The problem. Check each line of the entries below for the word "messages", then report how many have it, with no other words.

Supplied information.
BEGIN
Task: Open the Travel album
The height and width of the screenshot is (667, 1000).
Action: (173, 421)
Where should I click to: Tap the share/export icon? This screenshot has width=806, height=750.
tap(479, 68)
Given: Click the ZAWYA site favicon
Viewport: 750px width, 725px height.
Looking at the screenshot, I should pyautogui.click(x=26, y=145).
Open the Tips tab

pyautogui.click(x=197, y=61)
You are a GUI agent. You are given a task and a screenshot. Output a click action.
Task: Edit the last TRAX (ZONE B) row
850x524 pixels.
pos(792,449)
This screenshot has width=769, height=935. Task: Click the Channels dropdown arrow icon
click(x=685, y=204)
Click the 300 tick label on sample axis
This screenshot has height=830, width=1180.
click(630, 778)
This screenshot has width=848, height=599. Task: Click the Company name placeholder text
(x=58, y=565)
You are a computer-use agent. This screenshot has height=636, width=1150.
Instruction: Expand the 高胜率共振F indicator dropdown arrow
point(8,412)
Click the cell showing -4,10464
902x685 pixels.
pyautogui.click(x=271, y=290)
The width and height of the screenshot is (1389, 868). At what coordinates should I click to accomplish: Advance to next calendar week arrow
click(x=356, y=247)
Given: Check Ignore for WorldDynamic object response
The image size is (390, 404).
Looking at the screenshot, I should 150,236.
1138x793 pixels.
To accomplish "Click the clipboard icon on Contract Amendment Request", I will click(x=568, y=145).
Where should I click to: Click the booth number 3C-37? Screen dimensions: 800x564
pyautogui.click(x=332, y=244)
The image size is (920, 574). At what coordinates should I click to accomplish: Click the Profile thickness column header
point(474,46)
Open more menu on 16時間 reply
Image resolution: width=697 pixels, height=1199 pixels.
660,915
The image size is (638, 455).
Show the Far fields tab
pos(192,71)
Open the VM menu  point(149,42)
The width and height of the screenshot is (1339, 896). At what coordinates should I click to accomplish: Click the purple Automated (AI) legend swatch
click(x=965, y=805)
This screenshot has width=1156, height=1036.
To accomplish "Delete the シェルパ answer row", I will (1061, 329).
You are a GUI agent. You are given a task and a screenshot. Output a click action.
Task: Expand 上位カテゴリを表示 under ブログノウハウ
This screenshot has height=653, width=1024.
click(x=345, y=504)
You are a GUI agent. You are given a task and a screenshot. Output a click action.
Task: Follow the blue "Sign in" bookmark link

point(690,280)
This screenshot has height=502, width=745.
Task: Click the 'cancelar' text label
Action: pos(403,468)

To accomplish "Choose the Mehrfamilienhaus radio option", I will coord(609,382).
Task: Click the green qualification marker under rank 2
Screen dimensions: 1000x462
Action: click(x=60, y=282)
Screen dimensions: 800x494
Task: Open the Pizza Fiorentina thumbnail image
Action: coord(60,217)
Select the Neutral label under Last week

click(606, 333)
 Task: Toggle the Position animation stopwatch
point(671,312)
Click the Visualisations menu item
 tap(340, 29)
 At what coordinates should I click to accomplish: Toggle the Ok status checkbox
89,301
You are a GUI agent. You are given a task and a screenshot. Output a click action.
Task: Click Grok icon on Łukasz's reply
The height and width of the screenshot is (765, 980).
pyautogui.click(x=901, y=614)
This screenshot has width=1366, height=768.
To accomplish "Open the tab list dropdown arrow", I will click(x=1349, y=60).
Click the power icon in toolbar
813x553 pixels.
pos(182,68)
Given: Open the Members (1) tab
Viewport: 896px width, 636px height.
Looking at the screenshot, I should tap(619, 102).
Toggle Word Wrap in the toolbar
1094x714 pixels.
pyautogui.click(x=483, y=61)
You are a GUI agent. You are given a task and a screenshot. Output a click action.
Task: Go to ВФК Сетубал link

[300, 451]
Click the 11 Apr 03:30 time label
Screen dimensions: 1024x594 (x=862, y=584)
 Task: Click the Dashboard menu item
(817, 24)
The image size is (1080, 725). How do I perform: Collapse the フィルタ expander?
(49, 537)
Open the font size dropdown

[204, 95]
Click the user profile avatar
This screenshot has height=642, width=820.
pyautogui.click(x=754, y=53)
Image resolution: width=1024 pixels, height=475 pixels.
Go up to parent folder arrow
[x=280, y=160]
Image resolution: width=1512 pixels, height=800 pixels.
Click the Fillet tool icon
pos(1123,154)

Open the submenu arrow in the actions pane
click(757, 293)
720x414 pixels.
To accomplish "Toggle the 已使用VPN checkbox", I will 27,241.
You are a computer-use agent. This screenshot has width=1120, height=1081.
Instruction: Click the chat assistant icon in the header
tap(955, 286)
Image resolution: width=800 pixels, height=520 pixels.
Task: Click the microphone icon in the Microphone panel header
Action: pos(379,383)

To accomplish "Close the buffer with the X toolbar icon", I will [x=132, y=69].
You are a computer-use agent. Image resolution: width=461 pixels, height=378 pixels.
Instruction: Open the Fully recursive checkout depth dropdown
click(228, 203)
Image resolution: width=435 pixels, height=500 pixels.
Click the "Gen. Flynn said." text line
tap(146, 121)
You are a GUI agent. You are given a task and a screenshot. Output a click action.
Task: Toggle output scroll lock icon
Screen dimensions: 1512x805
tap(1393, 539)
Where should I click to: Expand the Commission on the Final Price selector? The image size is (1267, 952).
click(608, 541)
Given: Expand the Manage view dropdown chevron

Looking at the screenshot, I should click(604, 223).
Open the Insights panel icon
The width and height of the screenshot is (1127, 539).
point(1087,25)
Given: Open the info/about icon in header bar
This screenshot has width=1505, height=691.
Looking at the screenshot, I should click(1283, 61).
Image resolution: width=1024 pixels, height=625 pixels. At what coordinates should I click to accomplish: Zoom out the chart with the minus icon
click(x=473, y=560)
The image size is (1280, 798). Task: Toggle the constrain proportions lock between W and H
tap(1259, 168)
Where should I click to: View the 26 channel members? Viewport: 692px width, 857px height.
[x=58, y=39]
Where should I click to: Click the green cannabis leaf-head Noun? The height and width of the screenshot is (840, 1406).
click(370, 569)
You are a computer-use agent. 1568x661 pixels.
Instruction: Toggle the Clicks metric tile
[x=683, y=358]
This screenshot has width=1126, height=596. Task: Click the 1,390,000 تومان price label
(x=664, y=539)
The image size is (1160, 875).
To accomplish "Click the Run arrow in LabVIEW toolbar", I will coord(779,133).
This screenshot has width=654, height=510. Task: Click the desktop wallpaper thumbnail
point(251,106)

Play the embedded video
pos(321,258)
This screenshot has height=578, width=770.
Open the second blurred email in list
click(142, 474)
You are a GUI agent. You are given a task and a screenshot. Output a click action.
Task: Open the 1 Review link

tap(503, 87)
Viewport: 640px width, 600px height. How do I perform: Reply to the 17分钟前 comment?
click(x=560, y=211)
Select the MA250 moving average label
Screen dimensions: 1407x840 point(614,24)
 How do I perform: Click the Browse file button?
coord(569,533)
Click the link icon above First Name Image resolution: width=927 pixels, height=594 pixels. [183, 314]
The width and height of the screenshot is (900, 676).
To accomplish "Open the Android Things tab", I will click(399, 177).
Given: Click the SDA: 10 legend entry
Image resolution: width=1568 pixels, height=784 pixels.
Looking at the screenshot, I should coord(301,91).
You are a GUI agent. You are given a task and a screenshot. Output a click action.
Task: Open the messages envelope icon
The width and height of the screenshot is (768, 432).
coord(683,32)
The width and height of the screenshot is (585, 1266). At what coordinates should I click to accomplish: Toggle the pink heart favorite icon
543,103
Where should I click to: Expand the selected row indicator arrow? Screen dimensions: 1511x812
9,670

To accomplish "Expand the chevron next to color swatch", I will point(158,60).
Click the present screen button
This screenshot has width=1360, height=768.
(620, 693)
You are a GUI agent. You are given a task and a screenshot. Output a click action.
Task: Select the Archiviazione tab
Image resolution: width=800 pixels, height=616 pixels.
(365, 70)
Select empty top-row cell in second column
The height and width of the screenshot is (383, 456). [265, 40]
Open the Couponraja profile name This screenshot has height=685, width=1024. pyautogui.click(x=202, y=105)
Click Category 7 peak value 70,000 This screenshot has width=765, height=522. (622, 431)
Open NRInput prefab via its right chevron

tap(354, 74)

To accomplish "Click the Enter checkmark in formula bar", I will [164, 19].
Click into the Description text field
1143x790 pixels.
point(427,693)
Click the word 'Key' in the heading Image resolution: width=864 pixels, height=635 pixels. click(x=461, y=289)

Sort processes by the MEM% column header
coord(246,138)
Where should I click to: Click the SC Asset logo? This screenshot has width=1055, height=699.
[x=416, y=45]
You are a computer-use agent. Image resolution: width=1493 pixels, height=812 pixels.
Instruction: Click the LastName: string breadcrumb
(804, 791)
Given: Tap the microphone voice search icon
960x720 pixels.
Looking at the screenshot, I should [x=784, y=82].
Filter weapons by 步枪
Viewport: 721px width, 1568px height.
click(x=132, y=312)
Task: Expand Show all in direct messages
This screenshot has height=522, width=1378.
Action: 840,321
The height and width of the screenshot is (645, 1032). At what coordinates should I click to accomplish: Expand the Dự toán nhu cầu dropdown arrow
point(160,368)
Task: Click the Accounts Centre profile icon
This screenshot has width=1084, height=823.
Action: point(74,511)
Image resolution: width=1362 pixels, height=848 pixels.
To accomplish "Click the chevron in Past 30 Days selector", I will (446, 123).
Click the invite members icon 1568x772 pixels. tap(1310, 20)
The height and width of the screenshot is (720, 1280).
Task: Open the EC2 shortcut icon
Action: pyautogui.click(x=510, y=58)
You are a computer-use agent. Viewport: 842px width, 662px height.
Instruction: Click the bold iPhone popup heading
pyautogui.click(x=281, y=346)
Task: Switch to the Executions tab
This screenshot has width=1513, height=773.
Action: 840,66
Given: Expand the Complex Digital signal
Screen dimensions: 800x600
END
Worked solution. 2